— START Extracted data —

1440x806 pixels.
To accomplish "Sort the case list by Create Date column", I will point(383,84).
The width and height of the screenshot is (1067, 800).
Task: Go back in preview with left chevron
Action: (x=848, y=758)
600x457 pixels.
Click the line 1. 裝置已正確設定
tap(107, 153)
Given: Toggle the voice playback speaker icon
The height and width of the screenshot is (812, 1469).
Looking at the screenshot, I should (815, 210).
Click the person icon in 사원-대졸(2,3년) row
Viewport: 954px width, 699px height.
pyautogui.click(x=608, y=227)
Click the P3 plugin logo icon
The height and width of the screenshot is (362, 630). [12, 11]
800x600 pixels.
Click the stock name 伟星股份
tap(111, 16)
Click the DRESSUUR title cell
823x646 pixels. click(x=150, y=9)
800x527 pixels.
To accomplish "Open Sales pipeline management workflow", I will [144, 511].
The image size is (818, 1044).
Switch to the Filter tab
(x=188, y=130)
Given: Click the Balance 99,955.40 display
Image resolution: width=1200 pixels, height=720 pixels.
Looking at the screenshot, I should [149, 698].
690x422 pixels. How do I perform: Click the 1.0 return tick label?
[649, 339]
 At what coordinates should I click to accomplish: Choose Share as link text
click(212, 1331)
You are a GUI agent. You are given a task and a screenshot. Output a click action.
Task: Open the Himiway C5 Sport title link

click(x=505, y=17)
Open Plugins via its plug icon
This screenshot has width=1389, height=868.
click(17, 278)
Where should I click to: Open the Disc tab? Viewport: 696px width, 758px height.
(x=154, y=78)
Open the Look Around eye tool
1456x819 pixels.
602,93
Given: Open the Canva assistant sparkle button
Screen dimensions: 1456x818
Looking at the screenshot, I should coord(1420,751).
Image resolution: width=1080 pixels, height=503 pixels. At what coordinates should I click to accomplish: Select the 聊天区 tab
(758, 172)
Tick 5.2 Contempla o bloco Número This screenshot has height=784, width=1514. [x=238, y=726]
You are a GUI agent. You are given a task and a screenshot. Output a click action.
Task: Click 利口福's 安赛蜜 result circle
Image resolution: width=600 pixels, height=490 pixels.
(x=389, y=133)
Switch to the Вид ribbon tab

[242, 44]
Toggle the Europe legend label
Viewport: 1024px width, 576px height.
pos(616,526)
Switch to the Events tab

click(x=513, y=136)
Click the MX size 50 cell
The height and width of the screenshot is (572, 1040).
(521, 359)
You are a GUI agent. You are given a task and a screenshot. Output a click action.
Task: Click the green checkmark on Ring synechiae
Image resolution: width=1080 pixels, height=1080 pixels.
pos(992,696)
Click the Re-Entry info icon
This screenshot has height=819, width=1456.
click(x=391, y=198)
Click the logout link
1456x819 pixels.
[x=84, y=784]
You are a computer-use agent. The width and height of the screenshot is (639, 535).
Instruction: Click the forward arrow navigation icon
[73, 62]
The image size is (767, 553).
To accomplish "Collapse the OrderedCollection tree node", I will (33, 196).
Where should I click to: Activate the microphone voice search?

— END Extracted data —

Work to complete :: Which of the rows above contain the string "Viewport" (case counts)? Copy each of those rows in full.

In response ::
Viewport: 954px width, 699px height.
Where should I click to: Open the Disc tab? Viewport: 696px width, 758px height.
Viewport: 1024px width, 576px height.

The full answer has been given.